GIVEN RECORDS:
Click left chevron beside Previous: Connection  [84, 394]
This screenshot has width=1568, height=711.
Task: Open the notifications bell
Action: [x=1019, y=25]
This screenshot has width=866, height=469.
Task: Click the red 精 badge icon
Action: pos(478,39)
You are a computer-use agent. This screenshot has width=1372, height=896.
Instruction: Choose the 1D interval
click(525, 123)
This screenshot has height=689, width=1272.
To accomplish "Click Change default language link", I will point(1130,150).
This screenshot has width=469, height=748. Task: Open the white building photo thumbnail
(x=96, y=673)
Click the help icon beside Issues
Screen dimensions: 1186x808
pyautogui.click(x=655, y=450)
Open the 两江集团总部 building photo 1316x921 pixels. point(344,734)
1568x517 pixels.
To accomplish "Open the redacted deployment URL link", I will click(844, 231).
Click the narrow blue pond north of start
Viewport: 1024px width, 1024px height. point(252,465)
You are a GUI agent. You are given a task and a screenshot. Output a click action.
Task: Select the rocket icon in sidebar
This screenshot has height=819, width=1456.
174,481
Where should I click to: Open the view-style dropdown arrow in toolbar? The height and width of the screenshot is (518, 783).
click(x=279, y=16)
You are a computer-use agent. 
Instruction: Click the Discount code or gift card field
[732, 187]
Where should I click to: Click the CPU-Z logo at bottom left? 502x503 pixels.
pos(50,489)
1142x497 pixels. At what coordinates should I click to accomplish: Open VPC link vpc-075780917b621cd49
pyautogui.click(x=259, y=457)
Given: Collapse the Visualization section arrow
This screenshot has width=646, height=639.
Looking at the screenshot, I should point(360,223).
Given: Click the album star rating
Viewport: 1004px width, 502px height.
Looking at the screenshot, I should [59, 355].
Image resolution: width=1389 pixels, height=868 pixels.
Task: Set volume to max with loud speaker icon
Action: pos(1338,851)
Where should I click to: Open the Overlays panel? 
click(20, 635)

WHAT IS REQUIRED: Find every line in the records that uses the string "agent", then copy it.

YOUR SOLUTION:
You are a computer-use agent. This screenshot has width=1372, height=896.
You are a GUI agent. You are given a task and a screenshot. Output a click action.
You are a computer-use agent. 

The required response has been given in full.